--- To do ---
If a line in the data below holds the word "THAIHOMESHOP", copy it.

--- Data in this exercise ---
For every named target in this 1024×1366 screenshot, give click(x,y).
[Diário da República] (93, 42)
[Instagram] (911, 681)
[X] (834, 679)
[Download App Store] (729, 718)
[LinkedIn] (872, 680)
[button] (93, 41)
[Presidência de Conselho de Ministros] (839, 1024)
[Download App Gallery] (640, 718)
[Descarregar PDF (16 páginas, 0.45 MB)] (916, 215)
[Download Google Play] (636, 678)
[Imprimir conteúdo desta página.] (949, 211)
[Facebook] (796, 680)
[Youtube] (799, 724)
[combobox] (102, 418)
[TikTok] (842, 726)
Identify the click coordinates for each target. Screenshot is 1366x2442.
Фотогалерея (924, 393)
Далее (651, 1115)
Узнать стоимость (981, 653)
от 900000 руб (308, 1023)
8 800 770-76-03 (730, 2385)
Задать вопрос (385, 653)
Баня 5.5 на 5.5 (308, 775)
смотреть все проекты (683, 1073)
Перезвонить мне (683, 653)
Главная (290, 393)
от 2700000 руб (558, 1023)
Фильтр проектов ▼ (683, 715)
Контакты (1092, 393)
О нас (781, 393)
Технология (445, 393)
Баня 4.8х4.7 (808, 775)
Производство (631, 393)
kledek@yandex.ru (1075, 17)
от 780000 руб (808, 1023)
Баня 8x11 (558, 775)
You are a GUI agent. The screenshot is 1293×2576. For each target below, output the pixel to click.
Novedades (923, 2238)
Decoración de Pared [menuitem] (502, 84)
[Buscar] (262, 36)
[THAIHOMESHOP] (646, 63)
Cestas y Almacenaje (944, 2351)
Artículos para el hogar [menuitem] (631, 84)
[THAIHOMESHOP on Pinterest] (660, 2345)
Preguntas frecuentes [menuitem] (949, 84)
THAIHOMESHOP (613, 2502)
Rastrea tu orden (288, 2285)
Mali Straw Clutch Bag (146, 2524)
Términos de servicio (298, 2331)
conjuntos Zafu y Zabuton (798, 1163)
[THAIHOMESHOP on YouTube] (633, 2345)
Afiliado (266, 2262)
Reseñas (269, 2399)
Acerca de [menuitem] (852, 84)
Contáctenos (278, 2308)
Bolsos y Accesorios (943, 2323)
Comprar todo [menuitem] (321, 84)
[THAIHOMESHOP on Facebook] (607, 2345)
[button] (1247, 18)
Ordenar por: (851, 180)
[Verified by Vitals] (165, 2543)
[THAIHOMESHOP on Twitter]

--- Task result ---
[THAIHOMESHOP] (646, 63)
[THAIHOMESHOP on Pinterest] (660, 2345)
THAIHOMESHOP (613, 2502)
[THAIHOMESHOP on YouTube] (633, 2345)
[THAIHOMESHOP on Facebook] (607, 2345)
[THAIHOMESHOP on Twitter]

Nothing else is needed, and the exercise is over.